Setelah terdaftar di dalam sistem, para petani ini kemudian digolongkan menjadi empat golongan, yaitu petani pasif, punya basic knowledge, advance, dan profesional. Metode penggolongan ini, kata Imam, dilakukan untuk mempermudah dalam mengarahkan level pembelajaran para.
"Ini yang disebut pendidikan oleh Pak Luhut. Pendidikan, training, dan pendekatan individu di lapangan. Kalau kami pukul rata, nanti itu tidak akan mengena, dia hanya masuk kiri keluar kanan. Kami punya tim 200 orang di lapangan dari Medan sampai dengan seluruh Sulawesi," kata Imam.
Meski menawarkan berbagai keuntungan bagi para petani, tetapi investasi hijau ini masih memiliki banyak tantangan dalam pelaksanaannya.

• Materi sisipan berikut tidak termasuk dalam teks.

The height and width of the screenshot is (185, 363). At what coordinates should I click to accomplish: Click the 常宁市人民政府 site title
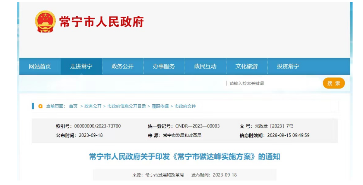pyautogui.click(x=101, y=22)
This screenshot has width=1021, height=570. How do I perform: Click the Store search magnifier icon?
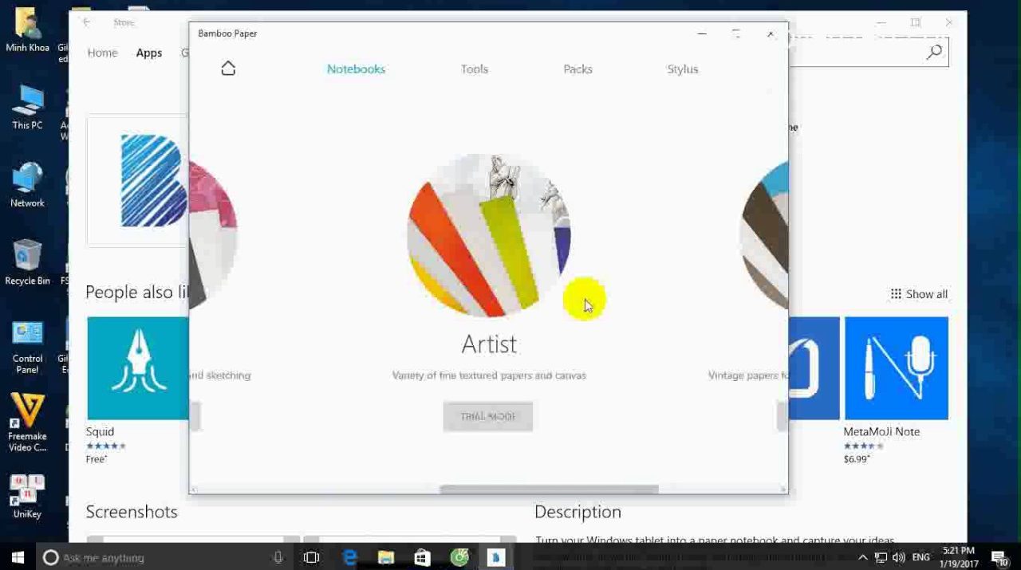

Adapun berbagai masalah tersebut seperti perubahan iklim, hama dan penyakit pada kakao, modal bagi para petani, kredit usaha rakyat (KUR) yang terhenti akibat perbankan masih meminta agunan, kurangnya kejelasan dalam kepemilikan lahan, serta kurangnya infrastruktur untuk pelaksanaan pembayaran digital, transparansi, system traceability, dan biaya angkutan yang terjangkau bagi para pelaku usaha.
Hal ini masih menjadi tantangan besar yang harus dipikirkan sebelum Olam memutuskan untuk berinvestasi di Papua dan Papua Barat.
Meski demikian, tak dapat dipungkiri investasi hijau di tanah Papua dan Papua Barat dapat memiliki potensi yang menggiurkan bagi para pengusaha cokelat. Terlebih, Vijay mengakui kualitas kakao dari Papua sangatlah bagus. Namun, memang jumlah produksinya masih jauh dari kata cukup.
Senada dengan Vijay, Commissioner PT Bumitangerang Mesindotama (BT Cocoa) Piter Jasman juga menekankan bahwa petani Indonesia harus meningkatkan produksi kakao di dalam negeri untuk meminimalkan impor. Hal ini dapat menjadi peluang yang bagus, apalagi permintaan di kawasan Asia Pasifik selalu mengalami peningkatan.
"Di petani itu rata-rata produksi 400kg per-hektare (ha) per tahun, kalau dengan teknologi yang benar, produksi itu bisa mencapai 2 ton per-ha per tahun. Jadi kami lebih fokus dengan ditingkatkan dulu produksinya, supaya income untuk petani meningkat," kata Piter.
Peningkatan produksi ini dilakukan agar Indonesia dapat mengurangi impor kakao dari luar negeri. Seperti diketahui, setiap tahun Indonesia masih mengimpor sekitar 250 ribu ton biji cokelat dari luar negeri. Kata Piter, bila dihitung, nominalnya kurang lebih mencapai US$600 dolar untuk impor bahan baku demi keperluan dalam negeri.
Apabila produksi petani dalam negeri dapat ditingkatkan, maka peluang untuk meningkatkan ekspor ke wilayah Asia Pasifik dapat terbuka lebar. Inilah yang dilihat oleh para pengusaha sebagai kesempatan bagus dalam investasi hijau.
Baca Juga: Pemerintah libatkan tiga perusahaan asing jadi konsultan pembangunan ibu kota baru
"Jika Papua ada 30% lahan yang bisa dikembangkan produk pertaniannya, maka kami setuju jangan lagi sawit. Kita harus kembangkan kakao yang jelas sudah ada permintaan, itu kita harus dukung. Nah ini perlu didorong, karena ini menghasilkan devisa bagi negara," tutup Piter.
Tak hanya itu, peningkatan produksi dalam negeri juga secara tidak langsung dapat membantu kehidupan dari 95% petani perorangan. Di mana mereka akan terbantu dari segi lapangan pekerjaan. Berbagai keunggulan inilah yang dimiliki Indonesia dan perlu didorong oleh berbagai pihak untuk hasil yang lebih baik di masa mendatang.